咲幸先生のテンペストが完成する話です。
咲幸先生は精神的に脆い部分があり、恋人の瑚夏の方が強いので泣き言が言えない環境下にいます。別に瑚夏が咲幸先生の弱音を嫌っているわけではなく、咲幸先生の男のプライドなんかが絡んで、今のところ瑚夏にはべったり甘えていません。
テンペストは嵐を意味し、咲幸先生の嵐は過去の経験が音色の根源でした。そのため、和也は咲幸先生の音色の矯正を行っていません。経験に基づくものなので、捨ててしまうのはもったいないと感じたのです。
和也の経験上、自分で経験したことを元にして作りだした音と、想像を元にした音は、同じ曲を弾いても仕上がりが全く異なります。体験談を読むのとファンタジーを読むのとでは訳が違っているのと同じです。同じサラリーマンの一生を題材にしたとき、定年まで勤めて人生を終える話と、途中で異世界に飛んで生涯を終える話くらい違いあります。

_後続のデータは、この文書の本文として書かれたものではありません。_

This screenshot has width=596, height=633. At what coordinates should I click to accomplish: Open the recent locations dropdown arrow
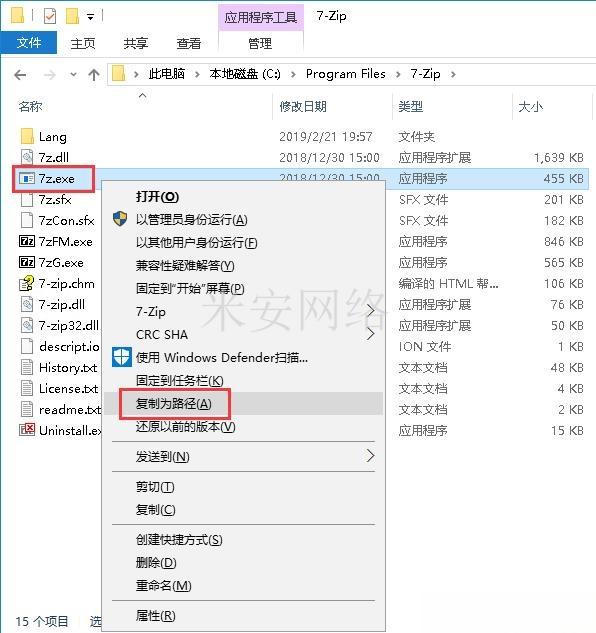[73, 75]

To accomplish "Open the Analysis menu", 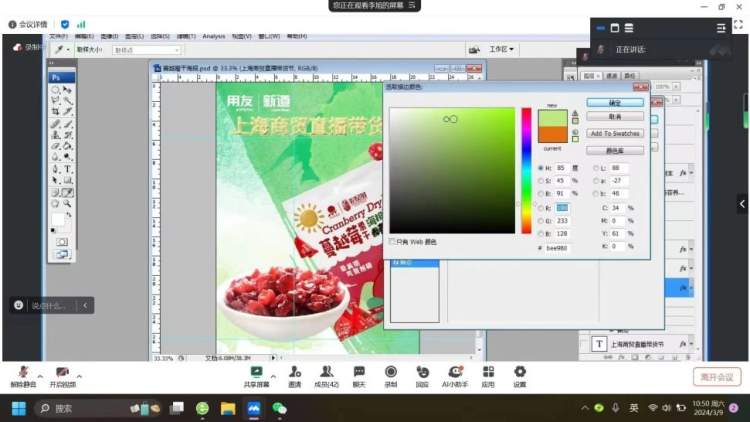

そしてこの回で、和也は咲幸先生に熱情を弾いてほしいと願っています。どこかのタイミングで弾いてほしいですね!最新話周辺では悲愴の第一楽章を弾いてます。
ここからは小話になります。
和也もテンペストと熱情は弾けます。
テンペストの意味は嵐。和也が仕上げたテンペスト第三楽章は、台風の日の畑がイメージの根元にあります。畑と和也は切っても切れないものなので、自然の香りがする音は大体畑や山、川なんかの風景を含む体験が音色に反映しています。
熱情も弾けるけど、和也は恋焦がれるとか嫉妬がどうのみたいな感情はあまり持たないので、ペロッと弾いてしまいます。相性が悪いのです。
本編ではまだ弾いてませんが、咲幸先生が熱情を弾くと結構ふかーい音が出るんじゃないかなぁと書き手個人は思っています。早く弾いてほしいです。
熱情は第一楽章もいい曲なので、いつか取り上げたいなぁと思っています。